▸ WORK REQUIRED:
In the data below, copy out the part that opens with the line containing "Where should I" and closes with the line containing "[x=1297, y=467]", putting "curve" in place of "bend" and keeping everything else the same. Leave the pictures out of your answer.

▸ AVAILABLE RECORDS:

☆ ☆ ☆

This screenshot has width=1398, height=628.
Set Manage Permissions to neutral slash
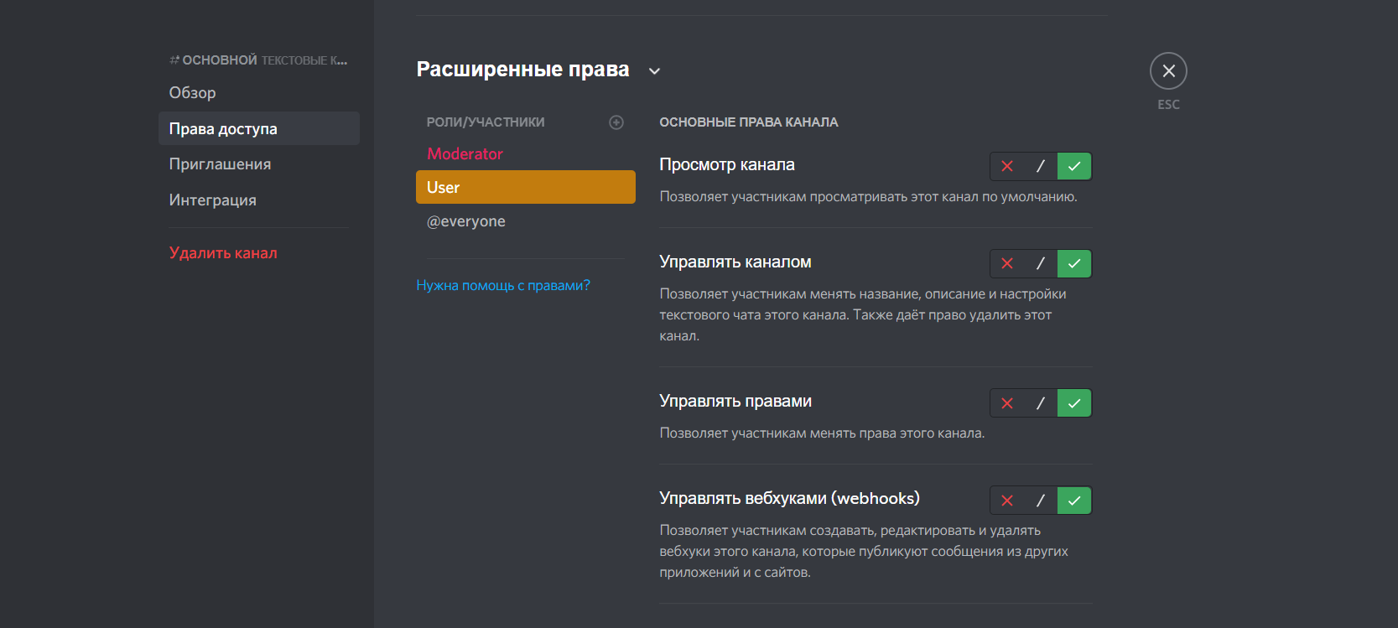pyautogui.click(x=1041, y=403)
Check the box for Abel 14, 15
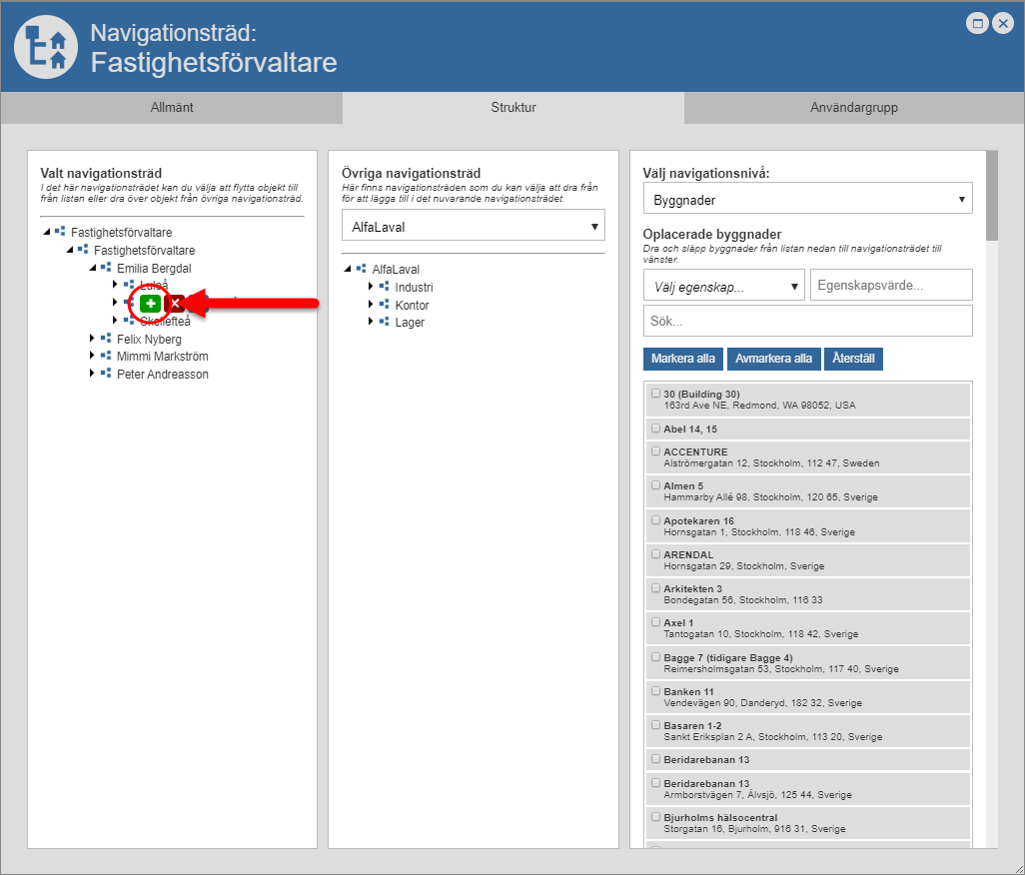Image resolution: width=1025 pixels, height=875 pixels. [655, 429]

☆ ☆ ☆

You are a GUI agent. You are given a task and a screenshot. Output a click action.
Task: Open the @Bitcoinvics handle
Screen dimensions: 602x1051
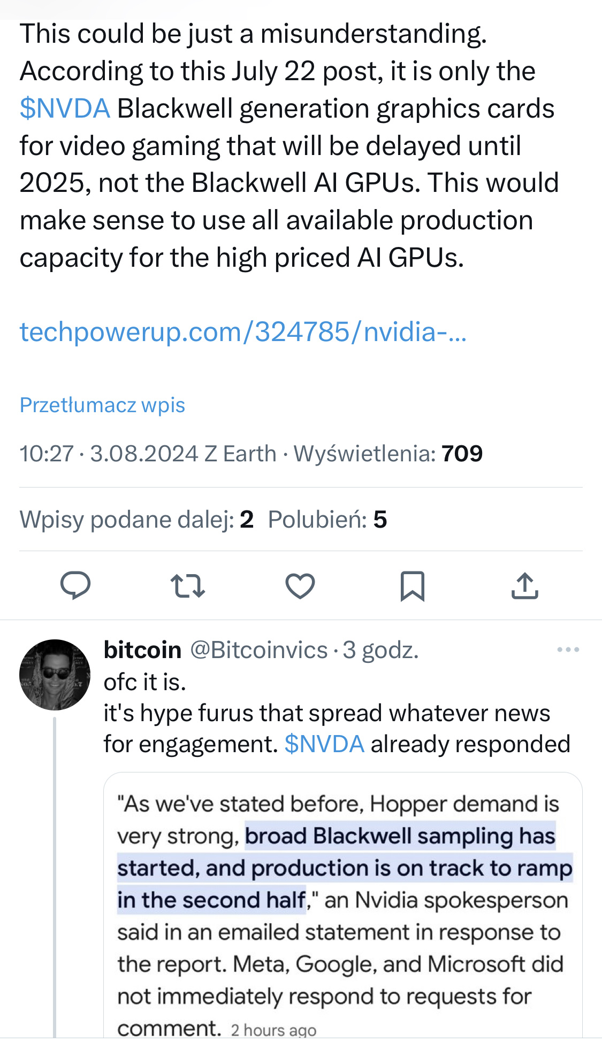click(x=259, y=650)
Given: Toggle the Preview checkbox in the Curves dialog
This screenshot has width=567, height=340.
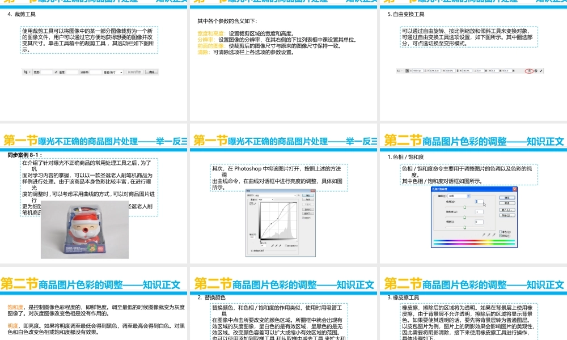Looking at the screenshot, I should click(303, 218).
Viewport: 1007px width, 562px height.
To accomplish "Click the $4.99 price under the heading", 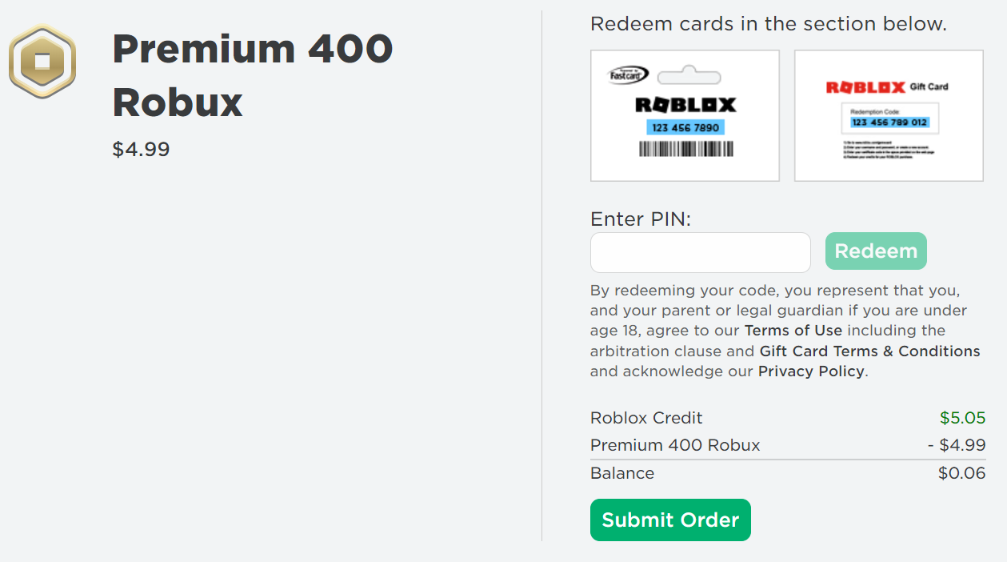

☆ ☆ ☆

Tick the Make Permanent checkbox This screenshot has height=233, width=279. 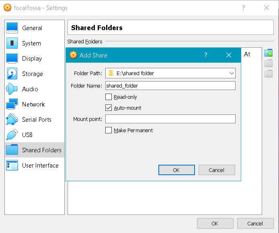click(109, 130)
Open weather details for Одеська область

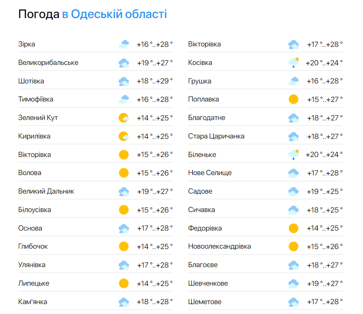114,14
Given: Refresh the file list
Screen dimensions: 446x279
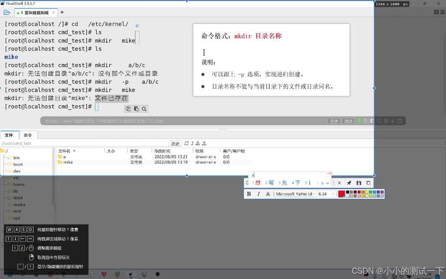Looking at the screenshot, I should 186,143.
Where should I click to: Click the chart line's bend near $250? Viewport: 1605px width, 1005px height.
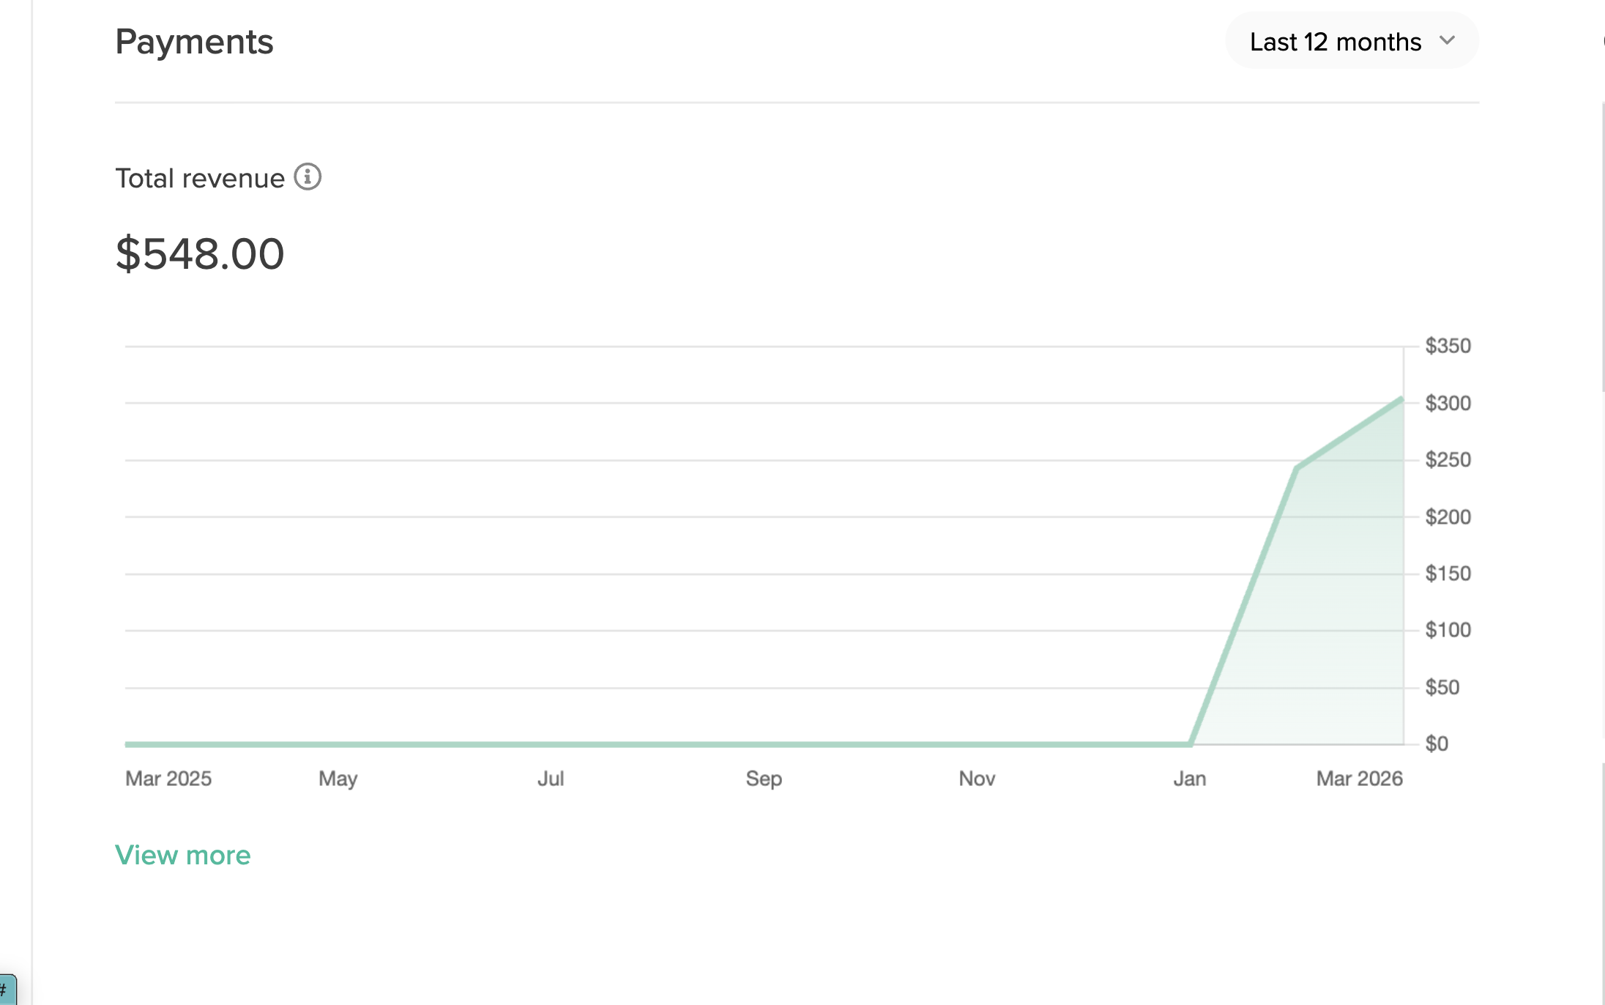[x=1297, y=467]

☆ ☆ ☆

▸ TASK OUTPUT:
Where should I click to: Click the chart line's curve near $250? Viewport: 1605px width, 1005px height.
[x=1297, y=467]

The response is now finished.